Boston Beer (NYSE: SAM  ) is the biggest craft brewer in the U.S.,yet it's growing considerably faster than the craft brewing industry as a whole. Its 27% revenue growth from 2013 outpaced the estimated 20% industry-wide growth rate seen in craft beer overall, according to the Brewers Association. These results also mean that Boston Beer left rival Craft Brew Alliance (NASDAQ: BREW  ) , which posted just 8% growth in 2013, in the dust.

That's a storyline that should have any Boston Beer investor licking his or her chops. But in the wake of a quarter in which Boston Beer reported revenue growth of 34% over the corresponding period of 2013, the company's shares fell by some 5% and remain nearly 12% off their high. Investors, it turns out, were less impressed with Boston Beer's revenue growth than they were by its disappointing earnings numbers.

With Boston Beer set to report on Wednesday afternoon, should investors prepare themselves for another mixed quarter that leaves the Street less than impressed?

Putting money back in the brew kettle
One big reason why Boston Beer missed the mark on earnings -- $1.33 quarterly EPS versus the consensus estimate of $1.49 -- is because it is investing money back into its brewing business. Founder Jim Koch and company have seen demand for their beers outstripping supply -- a dilemma any brewer would gladly accept.

Its new West Coast-style Rebel IPA was selling well, as were some of its seasonals, Koch said in February.

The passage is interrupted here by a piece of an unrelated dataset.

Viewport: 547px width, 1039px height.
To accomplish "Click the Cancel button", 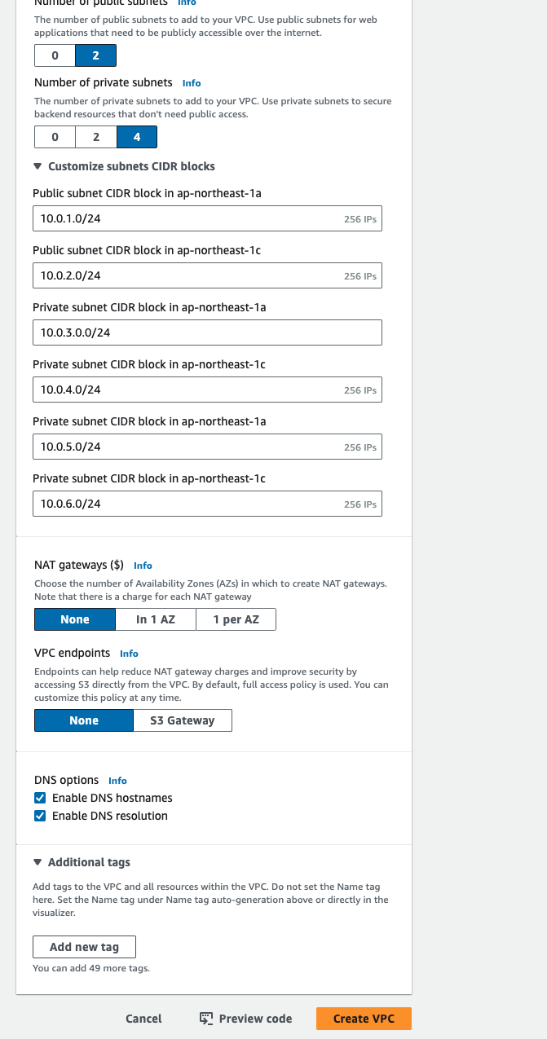I will (x=143, y=1019).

Its Twisted Tea beverages and Angry Orchard ciders continue to gain ground, all while sales of its flagship Boston Lager has again started to grow, just in time for its 30th birthday.

This left Boston Beer in the difficult -- but enviable -- position of trying to keep up with the demand for its beers and other libations. What resulted were increased operating and freight costs -- and lower profits.

Here's how CEO Martin Roper addressed the situation in February:

"Given the opportunities that we see, we expect a continued high level of brand investment and capital investment as we pursue growth and innovation. We are prepared to forsake the earnings that may be lost as a result of these investments in the short term as we pursue long term profitable growth." -Fourth Quarter 2013 Earnings Call

Boston Beer "significantly increased" tank capacity at its breweries, expanded its packaging and shipping capabilities in order to keep up with the growing demand, and upped its advertising efforts.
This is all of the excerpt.